* _What you are asked to do_: With the pictures left out, please write out exactly each line from the one containing "This screenshot has height=550, width=978." through the end of the material.

[[ Provided data open ]]

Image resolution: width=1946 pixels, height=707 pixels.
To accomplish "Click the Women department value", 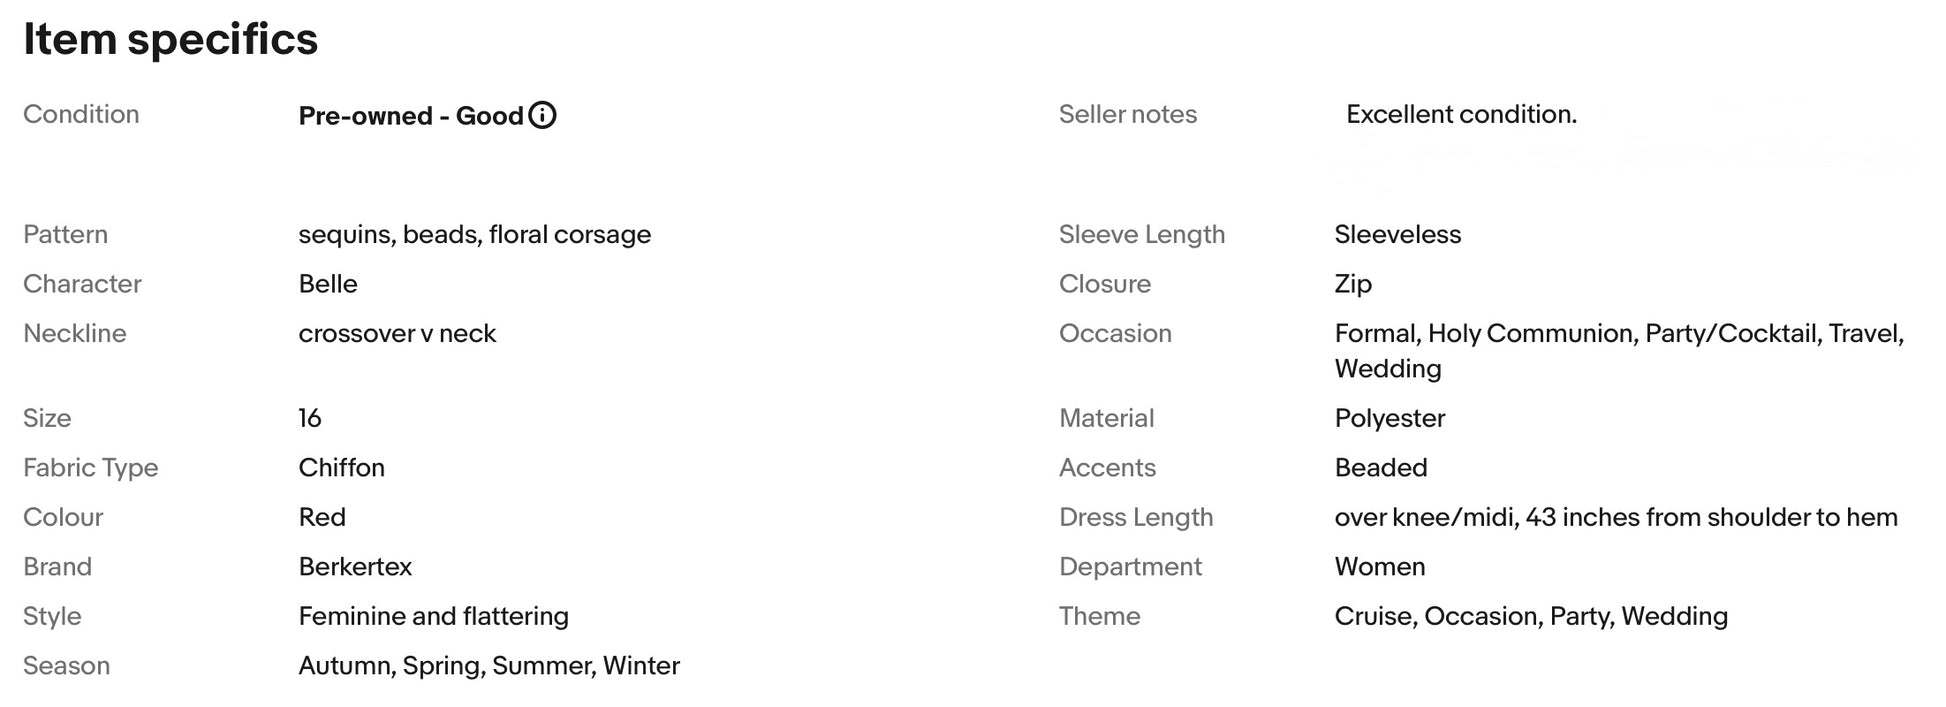I will click(1380, 567).
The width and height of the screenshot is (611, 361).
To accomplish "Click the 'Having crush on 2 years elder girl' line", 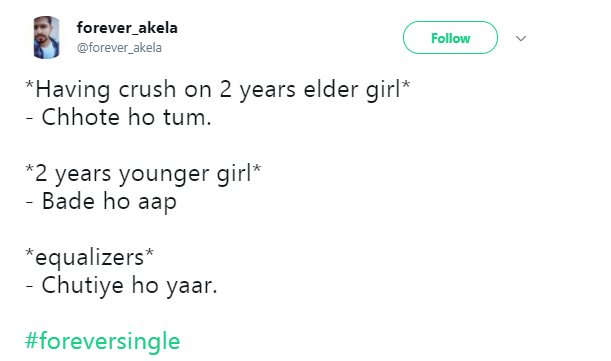I will click(x=217, y=90).
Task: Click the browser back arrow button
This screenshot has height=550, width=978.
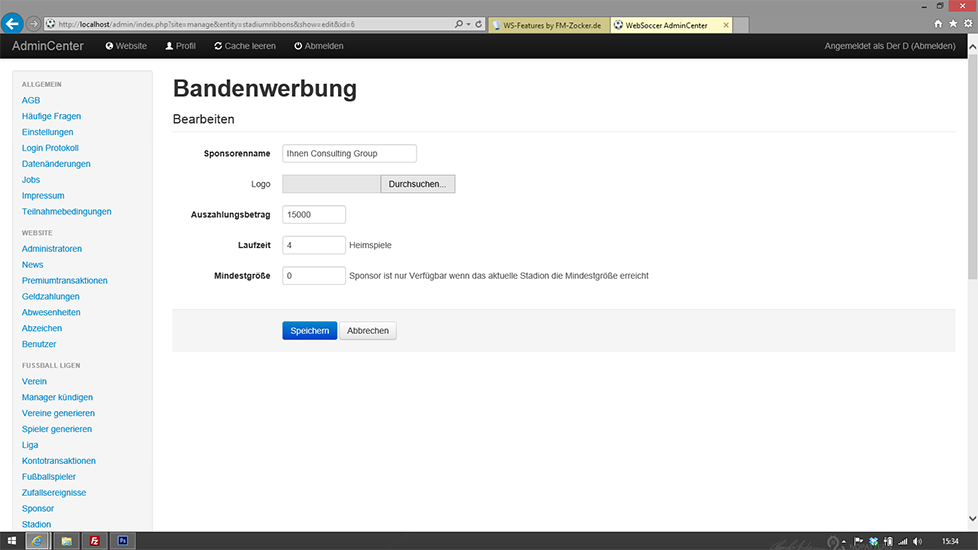Action: tap(14, 23)

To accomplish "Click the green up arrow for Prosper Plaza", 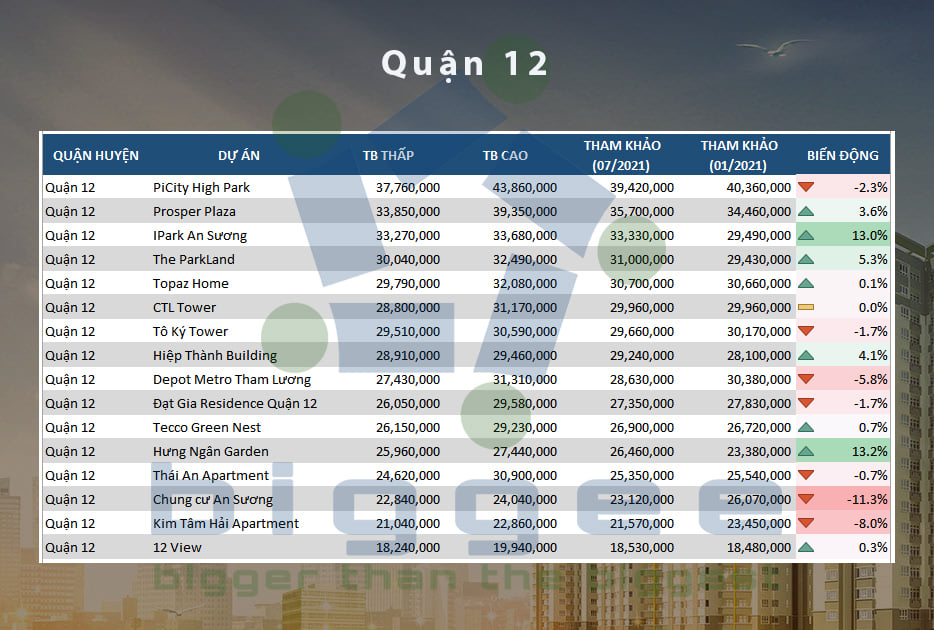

[[ Provided data closed ]]

* _Solution to this task_:
This screenshot has height=550, width=978.
Action: tap(14, 23)

To accomplish "Click the green up arrow for Prosper Plaza", 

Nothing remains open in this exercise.